Work instruction => One figure is the whole answer: the number of lines below that contain the word "computer".
*** Opening of Data for this task ***
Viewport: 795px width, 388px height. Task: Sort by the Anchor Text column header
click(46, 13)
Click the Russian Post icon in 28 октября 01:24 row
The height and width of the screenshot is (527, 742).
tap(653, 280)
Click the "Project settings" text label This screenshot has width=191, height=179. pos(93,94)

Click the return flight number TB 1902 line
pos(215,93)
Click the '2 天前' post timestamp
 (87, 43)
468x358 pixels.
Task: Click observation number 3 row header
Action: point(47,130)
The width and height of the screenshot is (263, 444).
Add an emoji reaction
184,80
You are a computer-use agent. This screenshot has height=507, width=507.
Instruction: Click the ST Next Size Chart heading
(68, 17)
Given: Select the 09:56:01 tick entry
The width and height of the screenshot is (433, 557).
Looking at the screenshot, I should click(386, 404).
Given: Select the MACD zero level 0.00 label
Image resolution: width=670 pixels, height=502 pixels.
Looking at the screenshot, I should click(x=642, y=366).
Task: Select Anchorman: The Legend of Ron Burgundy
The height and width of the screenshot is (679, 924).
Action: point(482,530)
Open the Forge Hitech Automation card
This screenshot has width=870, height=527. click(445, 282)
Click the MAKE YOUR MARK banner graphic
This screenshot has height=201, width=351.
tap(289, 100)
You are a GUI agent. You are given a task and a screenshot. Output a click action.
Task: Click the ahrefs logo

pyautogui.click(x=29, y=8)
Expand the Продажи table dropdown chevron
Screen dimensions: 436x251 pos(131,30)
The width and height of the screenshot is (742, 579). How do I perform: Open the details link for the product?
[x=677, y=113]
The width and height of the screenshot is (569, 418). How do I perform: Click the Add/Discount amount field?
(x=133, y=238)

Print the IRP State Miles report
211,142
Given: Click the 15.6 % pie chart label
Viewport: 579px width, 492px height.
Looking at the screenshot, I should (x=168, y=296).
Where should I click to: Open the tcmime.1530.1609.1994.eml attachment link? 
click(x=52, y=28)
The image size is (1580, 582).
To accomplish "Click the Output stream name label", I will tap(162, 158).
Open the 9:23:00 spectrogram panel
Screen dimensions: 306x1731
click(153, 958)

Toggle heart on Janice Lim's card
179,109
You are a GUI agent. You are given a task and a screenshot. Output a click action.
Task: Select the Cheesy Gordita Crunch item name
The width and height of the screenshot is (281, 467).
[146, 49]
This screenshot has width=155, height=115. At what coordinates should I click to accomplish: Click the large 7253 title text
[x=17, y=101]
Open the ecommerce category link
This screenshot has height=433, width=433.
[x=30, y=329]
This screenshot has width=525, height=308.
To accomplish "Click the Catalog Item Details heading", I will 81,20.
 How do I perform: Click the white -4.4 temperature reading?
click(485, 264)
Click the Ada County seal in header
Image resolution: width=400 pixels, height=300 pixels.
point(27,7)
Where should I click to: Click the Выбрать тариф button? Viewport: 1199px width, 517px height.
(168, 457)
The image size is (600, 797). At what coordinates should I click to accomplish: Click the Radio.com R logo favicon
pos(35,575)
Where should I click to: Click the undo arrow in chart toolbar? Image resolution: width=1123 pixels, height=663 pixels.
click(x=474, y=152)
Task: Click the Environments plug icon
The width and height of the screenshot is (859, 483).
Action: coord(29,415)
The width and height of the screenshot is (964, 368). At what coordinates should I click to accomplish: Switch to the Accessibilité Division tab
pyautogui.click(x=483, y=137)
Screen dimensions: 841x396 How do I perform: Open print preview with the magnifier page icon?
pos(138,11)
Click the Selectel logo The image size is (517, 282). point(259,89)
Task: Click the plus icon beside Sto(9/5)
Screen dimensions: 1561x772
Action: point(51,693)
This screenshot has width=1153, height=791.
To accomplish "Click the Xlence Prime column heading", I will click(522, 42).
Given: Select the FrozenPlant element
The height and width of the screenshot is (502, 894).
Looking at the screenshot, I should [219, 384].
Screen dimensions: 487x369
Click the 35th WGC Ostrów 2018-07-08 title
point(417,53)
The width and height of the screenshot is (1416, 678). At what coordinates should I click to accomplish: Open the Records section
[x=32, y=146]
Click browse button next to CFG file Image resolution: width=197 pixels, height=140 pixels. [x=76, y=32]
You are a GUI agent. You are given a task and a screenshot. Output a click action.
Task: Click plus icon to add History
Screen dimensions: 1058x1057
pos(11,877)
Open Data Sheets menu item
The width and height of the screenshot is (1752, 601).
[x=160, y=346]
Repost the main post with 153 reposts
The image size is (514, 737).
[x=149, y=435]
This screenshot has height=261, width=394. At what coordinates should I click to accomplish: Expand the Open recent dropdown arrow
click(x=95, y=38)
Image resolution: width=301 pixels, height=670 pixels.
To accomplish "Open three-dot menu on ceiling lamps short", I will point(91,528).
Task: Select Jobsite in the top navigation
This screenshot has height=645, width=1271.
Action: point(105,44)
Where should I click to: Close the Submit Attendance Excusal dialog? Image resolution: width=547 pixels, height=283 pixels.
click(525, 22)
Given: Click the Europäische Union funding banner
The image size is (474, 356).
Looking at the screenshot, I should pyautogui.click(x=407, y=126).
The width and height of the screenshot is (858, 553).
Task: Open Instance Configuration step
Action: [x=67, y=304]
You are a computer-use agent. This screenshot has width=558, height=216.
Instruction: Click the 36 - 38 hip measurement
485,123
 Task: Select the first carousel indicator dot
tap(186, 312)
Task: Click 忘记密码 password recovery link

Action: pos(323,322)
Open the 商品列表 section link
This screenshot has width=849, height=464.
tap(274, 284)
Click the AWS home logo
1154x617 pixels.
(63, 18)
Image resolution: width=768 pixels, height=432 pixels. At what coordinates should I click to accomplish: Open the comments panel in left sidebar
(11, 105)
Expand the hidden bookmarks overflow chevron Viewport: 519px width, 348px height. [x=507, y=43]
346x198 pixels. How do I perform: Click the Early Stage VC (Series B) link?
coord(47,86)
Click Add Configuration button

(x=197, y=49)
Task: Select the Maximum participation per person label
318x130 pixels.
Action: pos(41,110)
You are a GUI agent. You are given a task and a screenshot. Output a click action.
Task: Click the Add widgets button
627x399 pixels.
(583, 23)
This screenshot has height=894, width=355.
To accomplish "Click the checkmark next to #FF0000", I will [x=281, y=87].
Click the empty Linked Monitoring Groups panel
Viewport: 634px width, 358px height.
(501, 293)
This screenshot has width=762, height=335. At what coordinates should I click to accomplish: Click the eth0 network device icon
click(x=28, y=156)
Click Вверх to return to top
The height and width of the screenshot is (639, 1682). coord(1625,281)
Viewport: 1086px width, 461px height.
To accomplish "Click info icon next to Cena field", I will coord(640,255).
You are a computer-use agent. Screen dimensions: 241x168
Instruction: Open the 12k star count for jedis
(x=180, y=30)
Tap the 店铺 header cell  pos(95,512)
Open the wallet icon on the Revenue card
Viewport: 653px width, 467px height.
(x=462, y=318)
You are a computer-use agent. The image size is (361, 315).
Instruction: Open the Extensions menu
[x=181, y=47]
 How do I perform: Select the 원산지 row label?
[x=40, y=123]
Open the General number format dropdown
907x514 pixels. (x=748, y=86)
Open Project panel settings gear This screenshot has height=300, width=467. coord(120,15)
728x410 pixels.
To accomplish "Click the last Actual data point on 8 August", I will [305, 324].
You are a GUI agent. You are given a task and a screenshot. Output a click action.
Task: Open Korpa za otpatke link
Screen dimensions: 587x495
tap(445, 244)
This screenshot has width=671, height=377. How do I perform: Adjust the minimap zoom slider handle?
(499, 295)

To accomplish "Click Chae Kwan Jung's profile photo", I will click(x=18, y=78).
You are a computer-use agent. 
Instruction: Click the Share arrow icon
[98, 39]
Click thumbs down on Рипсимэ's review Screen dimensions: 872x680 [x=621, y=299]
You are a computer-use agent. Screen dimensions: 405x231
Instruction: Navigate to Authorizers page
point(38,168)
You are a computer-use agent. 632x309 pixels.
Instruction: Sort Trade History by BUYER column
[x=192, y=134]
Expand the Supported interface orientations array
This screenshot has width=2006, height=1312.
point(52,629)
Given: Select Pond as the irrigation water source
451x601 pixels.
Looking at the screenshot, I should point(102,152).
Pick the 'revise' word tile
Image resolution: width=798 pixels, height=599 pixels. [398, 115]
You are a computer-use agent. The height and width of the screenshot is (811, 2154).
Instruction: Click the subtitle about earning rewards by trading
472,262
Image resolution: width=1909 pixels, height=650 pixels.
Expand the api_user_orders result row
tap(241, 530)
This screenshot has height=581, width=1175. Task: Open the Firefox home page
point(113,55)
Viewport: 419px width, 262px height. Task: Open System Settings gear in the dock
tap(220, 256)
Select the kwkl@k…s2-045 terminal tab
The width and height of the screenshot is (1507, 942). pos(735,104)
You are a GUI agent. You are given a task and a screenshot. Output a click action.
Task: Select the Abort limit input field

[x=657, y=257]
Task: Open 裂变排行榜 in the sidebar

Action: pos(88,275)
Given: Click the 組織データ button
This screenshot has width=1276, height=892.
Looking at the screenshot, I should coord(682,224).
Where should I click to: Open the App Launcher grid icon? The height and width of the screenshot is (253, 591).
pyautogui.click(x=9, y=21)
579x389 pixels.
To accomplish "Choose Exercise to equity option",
*** Close of Data for this task ***
Solution for this task => 8